Теперь Microsoft готова помочь администраторам воспрепятствовать тому, чтобы на пользовательские Windows-устройства проникали обманные загрузки и другие потенциально нежелательные приложения (potential unwanted applications, PUA) со скрытыми подвохами. Как сообщили 26 ноября сотрудники Microsoft Malware Protection Center (MMPC) Джеф Макдональд, Дипак Манохар и Дулсе Монтемайор, для этого можно задействовать новую функцию Configuration Manager серверного пакета Microsoft System Center 2012.
«Если ИТ-персонал предприятия использует System Center Endpoint Protection (SCEP) или Forefront Endpoint Protection (FEP), ему неплохо знать про возможность защитить свою инфраструктуру от инсталляций PUA путем активации функции PUA Protection.
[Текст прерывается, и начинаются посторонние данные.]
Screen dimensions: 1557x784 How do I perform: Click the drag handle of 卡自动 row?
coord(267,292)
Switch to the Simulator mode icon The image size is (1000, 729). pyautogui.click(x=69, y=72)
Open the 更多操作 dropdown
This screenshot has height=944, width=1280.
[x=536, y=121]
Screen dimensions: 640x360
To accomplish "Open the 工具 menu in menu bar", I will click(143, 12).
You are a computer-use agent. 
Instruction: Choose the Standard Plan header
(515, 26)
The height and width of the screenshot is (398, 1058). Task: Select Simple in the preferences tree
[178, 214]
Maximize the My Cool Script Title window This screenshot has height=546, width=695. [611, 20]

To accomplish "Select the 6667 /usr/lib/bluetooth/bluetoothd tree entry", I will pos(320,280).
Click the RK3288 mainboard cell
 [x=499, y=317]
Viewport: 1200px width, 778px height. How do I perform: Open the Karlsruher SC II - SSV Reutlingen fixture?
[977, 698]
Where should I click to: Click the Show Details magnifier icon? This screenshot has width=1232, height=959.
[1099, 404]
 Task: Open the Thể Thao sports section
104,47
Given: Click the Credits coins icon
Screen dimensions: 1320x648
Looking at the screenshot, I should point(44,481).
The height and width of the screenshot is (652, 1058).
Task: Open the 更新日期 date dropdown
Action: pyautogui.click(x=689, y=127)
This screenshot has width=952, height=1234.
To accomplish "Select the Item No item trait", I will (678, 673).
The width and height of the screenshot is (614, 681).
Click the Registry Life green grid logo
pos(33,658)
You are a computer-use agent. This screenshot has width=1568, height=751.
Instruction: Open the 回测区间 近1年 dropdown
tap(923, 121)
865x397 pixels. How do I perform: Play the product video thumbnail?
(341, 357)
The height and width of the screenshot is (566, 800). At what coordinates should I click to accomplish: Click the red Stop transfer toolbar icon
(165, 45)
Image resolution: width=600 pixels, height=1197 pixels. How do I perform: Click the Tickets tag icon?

Когда она включена, PUA будут блокироваться при загрузке из Интернета и в момент инсталляции».
Помимо замедления работы ПК и засорения меню Пуск, PUA может создавать риски для бизнес-данных и нагружать ИТ-персонал дополнительной работой.
Под PUA «понимаются упаковщики нежелательных приложений или сами упакованные приложения, — поясняют сотрудники MMPC. — Эти приложения могут увеличить риск инфицирования вашей сети вредоносным ПО, затруднять идентификацию вредоносных инфекций на фоне шума и отнимать время у служб поддержки, ИТ-персонала и пользователей на очистку ПК от занесенного ПО».
По их словам, существует целый спектр PUA. «Типичные примеры поведения, которое мы рассматриваем как PUA, включают внедренную рекламу, многие разновидности установки ПО „в нагрузку“ и постоянные домогательства платежей за некие мошеннические сервисы».
Принцип работы доступной только для корпоративных пользователей опциональной функции Potentially Unwanted Application Protection во многом напоминает антивирусное ПО.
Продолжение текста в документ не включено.